### Given records
=== Begin Enclosure ===

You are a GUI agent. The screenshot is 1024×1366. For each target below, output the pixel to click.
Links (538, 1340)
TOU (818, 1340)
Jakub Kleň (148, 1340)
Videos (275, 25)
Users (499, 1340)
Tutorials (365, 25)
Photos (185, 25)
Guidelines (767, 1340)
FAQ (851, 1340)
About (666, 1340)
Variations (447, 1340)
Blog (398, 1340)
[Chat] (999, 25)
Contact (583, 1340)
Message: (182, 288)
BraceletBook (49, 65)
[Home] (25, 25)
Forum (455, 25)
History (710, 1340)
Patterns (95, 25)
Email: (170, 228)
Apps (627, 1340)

=== End Enclosure ===

### What to work on
Copy out every record exactly.

### Result of the task
You are a GUI agent. The screenshot is 1024×1366. For each target below, output the pixel to click.
Links (538, 1340)
TOU (818, 1340)
Jakub Kleň (148, 1340)
Videos (275, 25)
Users (499, 1340)
Tutorials (365, 25)
Photos (185, 25)
Guidelines (767, 1340)
FAQ (851, 1340)
About (666, 1340)
Variations (447, 1340)
Blog (398, 1340)
[Chat] (999, 25)
Contact (583, 1340)
Message: (182, 288)
BraceletBook (49, 65)
[Home] (25, 25)
Forum (455, 25)
History (710, 1340)
Patterns (95, 25)
Email: (170, 228)
Apps (627, 1340)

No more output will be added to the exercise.